La Fondazione Cassa di Risparmio di Gorizia promuove un momento di confronto e dialogo con il territorio e in particolare con i soggetti – enti pubblici e privati – espressivi delle realtà locali e attivi nei settori di intervento della Fondazione.

L’incontro si terrà martedì 9 giugno alle ore 17.30 al Nuovo Teatro Comunale di Gradisca d’Isonzo e rappresenterà non solo un’occasione per condividere la visione strategica della Fondazione, ma soprattutto un importante momento di ascolto delle istanze del territorio, nella convinzione che il confronto con enti, associazioni e realtà locali costituisca un elemento strategico per l’operatività dell’ente.

Nel proprio Documento Programmatico Pluriennale 2026-2028, la Fondazione ha individuato per il triennio sei settori di intervento, di cui cinque settori rilevanti – “Educazione, istruzione e formazione”, “Arte, attività e beni culturali”, “Volontariato, filantropia e beneficenza”, “Sviluppo locale ed edilizia popolare locale”, “Ricerca scientifica e tecnologica” – e un settore ammesso – “Salute pubblica, medicina preventiva e riabilitativa”.

Nell’ambito dell’incontro sarà brevemente illustrato anche il Documento Programmatico Previsionale della Fondazione, nonché l’analisi del contesto di riferimento che ha condotto all’individuazione degli obiettivi generali perseguiti nel triennio.
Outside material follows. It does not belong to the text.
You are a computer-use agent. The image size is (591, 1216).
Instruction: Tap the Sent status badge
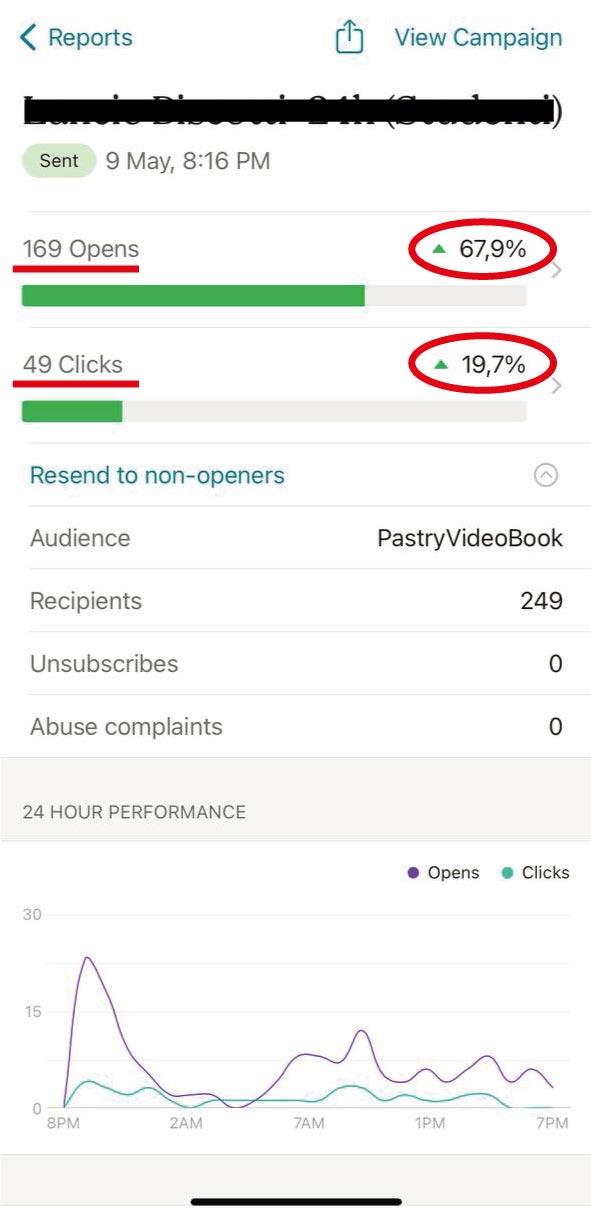click(x=59, y=161)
“La Fondazione, nel Documento Programmatico, ha definito tre pilastri sui quali sviluppare la propria pianificazione strategica: consapevolezza, attivazione e connessioni”, dichiara la Presidente della Fondazione Roberta Demartin. “Consapevolezza significa proprio comprendere in profondità il contesto e intercettare le esigenze e le istanze del territorio. Crediamo che le azioni più efficaci siano quelle costruite attraverso l’ascolto e il confronto con le realtà che ogni giorno operano sul territorio e che contribuiscono attivamente alla coesione sociale e al benessere della comunità.”

Per ragioni organizzative è necessario iscriversi all’incontro inviando una mail a [email protected] entro venerdì 5 giugno.

Eventuali richieste di intervento, che non potranno eccedere la durata massima di 5 minuti, dovranno essere preannunciate entro la stessa data al medesimo indirizzo, anticipandone il testo in formato Word ai fini di una efficace verbalizzazione.